Text to read:

My take on the decline of WoW

What caused WoW’s decline?

TL;DR, Dailies and raid tiers.

The actual answer, the relationship between the WoW subscription model and itemization.

RPGs have one universal trait among them that seems to be present in all games; periods of growth or tests of strength.

The interaction between both periods of growth (pogrowth) and tests of strength (tostrength) is complex and complicated. They can be intricately woven together, and vital towards the accomplishment of the other. What is true though is that they are distinct features from one another. If you were to ask someone what is a pogrowth and what is a tostrength, most people would be able to identify the difference. (*Note, individual player skill is separate from these two classifications.)

Periods of growth can be identified as the “workhorse” aspect of RPGs. It offers significantly less in entertainment value, but is incredibly rewarding and immersive for the player. Players are naturally drawn to this style of gameplay (most commonly utilized in Sandboxes) as it often drives a player need for accomplishment. While rewarding, this aspect of gameplay is often time consuming and quickly dropped once the goal has been accomplished. Players tend to minimalize their time in this state.

Tests of strength involve risk, an attempt to prove one’s ability to overcome a challenge, usually from effort accomplished by pogrowth. This state is likely the most entertaining as it involves challenging battles, player versus player combat, other similar events, and could be considered a more vindicating experience.

How does this pertain to WoW subscription models and itemization?

Subscriptions are payments over time, more time subscribed is more money. There is a direct financial incentive to keep players playing longer. Thus gameplay is designed for retention; dailies keep players coming back each day, reputation keeps players for the duration until they reach maximum reputation gain. Even command command tables are designed to increase time played. This is commonly known as the “Rep grind”, and is specifically designed to keep individuals playing regardless of entertainment value. I suspect a majority of the player base can attest to the damaging effect of dailies to gameplay enjoyability. What players may not understand is the damaging affect this has on raiding.

Stated goal:
Write out the passage of the post on WoW's decline from "RPGs have one" to "these two classifications.)", word for word.

Item position entries:
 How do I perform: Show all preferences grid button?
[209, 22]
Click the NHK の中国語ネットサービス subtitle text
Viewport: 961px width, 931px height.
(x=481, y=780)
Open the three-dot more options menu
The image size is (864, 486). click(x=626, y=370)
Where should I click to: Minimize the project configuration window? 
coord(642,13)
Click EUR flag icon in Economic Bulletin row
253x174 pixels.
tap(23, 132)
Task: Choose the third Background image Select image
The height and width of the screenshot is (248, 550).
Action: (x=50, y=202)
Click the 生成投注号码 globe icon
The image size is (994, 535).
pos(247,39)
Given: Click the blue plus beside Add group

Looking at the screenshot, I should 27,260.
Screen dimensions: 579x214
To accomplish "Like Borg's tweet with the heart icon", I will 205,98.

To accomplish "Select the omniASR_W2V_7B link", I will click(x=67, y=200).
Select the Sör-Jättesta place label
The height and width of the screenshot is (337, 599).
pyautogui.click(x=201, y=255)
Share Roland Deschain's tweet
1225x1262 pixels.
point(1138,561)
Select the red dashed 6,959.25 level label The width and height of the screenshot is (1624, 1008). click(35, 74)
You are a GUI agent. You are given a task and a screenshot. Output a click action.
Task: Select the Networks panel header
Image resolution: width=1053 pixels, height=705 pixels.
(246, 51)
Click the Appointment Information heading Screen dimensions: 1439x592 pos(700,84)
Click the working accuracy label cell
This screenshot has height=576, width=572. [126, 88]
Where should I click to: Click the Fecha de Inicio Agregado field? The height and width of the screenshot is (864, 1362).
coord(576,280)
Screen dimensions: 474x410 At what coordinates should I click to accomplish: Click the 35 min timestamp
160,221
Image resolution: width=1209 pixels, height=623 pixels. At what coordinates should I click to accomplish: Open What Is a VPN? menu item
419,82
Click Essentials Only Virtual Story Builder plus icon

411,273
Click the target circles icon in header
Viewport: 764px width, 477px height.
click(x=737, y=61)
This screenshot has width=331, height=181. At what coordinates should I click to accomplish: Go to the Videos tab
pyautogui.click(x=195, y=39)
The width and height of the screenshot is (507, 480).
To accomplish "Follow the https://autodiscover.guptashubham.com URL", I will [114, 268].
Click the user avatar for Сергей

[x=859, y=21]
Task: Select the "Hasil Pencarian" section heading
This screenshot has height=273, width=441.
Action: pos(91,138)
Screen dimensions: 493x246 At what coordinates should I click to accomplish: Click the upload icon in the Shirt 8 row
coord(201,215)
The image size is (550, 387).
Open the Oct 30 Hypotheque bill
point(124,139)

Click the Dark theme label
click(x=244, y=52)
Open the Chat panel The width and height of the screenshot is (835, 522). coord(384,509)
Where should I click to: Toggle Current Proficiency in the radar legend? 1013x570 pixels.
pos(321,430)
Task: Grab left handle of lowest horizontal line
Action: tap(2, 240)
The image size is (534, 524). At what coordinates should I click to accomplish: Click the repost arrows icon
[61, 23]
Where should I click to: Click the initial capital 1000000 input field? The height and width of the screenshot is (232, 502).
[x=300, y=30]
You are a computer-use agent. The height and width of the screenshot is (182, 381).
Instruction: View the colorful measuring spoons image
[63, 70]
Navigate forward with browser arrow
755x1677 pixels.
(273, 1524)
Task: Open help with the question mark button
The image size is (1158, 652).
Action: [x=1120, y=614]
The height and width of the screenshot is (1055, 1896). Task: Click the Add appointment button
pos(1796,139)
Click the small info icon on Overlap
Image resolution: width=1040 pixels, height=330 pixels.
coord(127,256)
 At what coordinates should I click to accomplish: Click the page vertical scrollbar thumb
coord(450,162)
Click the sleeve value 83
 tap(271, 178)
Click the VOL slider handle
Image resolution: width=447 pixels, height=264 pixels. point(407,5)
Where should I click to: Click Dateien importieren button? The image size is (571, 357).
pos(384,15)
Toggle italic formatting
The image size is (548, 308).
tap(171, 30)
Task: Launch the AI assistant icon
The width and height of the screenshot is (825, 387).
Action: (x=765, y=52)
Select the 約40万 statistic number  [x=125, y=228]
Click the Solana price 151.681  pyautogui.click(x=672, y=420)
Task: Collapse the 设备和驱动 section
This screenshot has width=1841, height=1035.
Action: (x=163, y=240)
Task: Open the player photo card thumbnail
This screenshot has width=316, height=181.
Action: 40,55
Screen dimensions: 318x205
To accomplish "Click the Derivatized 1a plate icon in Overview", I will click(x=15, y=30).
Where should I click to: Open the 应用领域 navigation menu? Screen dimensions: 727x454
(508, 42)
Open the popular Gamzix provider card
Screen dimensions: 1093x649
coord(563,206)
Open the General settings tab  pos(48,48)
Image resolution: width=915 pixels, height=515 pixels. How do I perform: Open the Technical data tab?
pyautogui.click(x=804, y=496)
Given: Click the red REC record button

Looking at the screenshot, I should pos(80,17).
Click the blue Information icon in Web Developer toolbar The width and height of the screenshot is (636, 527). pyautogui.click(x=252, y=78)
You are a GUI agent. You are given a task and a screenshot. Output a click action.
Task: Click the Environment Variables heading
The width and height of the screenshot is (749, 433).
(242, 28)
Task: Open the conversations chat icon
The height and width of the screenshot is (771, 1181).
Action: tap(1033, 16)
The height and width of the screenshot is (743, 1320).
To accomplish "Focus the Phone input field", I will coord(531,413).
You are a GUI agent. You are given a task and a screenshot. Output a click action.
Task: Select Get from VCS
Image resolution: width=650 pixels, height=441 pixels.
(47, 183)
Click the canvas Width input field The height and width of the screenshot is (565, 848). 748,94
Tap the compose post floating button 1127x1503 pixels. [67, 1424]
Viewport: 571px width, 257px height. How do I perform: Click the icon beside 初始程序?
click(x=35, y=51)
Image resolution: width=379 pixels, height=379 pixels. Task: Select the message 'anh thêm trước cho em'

Expected answer:
RPGs have one universal trait among them that seems to be present in all games; periods of growth or tests of strength.

The interaction between both periods of growth (pogrowth) and tests of strength (tostrength) is complex and complicated. They can be intricately woven together, and vital towards the accomplishment of the other. What is true though is that they are distinct features from one another. If you were to ask someone what is a pogrowth and what is a tostrength, most people would be able to identify the difference. (*Note, individual player skill is separate from these two classifications.)